|
Dot.: 2008 CZERWIEC I MAJ - MARUDZĄCE MAMY MAJĄ TU SWÓJ RAJ cz. III
Caterin- podczas jazdy czuc że masz dodatkowe obciązenie, ale ciężar sie tak fajnie rozkłada, na zakrętach nie przychyla cie z rowerem, dziecko nie buja sie na boki, jest przypięte pasami, dodatkowo jest zapięcie na nożki, wiec jest bezpieczne. dokupiłam kask, rower miałam.
Po 20 km nie byłam zmęczona za bardzo - dla mnie to super rozwiązanie na wiosne lato i ciepłą jesień...
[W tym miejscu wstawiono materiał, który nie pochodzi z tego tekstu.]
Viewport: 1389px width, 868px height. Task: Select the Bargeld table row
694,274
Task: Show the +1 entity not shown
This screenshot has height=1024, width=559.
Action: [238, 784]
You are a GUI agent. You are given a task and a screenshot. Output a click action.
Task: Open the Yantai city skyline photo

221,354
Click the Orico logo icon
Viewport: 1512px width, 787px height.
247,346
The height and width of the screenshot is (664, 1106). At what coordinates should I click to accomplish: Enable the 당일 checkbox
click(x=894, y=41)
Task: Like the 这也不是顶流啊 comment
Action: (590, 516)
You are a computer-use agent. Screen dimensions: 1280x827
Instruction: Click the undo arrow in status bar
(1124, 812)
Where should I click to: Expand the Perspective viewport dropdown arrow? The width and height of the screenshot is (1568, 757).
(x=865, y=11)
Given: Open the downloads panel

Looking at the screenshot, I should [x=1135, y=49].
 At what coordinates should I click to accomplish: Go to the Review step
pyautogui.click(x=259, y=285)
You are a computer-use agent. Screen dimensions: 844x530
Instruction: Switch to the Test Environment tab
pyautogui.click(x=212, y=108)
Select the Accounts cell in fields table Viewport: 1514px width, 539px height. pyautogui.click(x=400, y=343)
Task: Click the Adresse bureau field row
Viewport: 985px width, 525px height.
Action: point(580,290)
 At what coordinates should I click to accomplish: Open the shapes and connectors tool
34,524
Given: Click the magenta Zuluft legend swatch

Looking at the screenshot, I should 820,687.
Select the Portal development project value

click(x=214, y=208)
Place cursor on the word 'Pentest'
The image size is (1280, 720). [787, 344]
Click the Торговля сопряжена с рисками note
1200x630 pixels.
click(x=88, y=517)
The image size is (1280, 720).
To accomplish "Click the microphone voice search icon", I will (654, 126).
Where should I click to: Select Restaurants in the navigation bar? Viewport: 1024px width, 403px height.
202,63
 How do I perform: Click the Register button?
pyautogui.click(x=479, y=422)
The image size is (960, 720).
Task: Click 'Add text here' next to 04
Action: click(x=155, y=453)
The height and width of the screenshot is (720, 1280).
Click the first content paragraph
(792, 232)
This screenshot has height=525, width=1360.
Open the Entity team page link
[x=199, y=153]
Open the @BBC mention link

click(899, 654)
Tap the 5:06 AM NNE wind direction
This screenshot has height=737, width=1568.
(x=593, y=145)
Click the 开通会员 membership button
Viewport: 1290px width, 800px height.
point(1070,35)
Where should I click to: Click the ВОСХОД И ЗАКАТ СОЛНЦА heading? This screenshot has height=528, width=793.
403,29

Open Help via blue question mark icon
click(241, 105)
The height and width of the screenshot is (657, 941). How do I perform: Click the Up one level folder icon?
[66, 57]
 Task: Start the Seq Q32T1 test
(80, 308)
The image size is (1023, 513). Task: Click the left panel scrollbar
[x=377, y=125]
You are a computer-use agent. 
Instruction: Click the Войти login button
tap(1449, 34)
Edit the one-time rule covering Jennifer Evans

co do zakupu - my nie przymierzaliśmy w sklepie bo Hubert dostał fotelik na urodziny, ale z tego co czytałam to najlepiej z dzieckiem isć do sklepu i poprzymierzac rózne....
Sybillla - ja zawsze conajmniej tydzień przed okresem dostawałam szału, sama szukałam powodu do kłotni, wszystko mnie wnerwiało, nawet kapanie z kranu, nie lubiłam tego....
wczoraj zasypało moje miasto, parking pod blokiem , ledwo znaleźliśmy miejsce do parkowania, warunki do jazdy fatalne, ale dzisiaj ładny dzień - wszędzie bielutko...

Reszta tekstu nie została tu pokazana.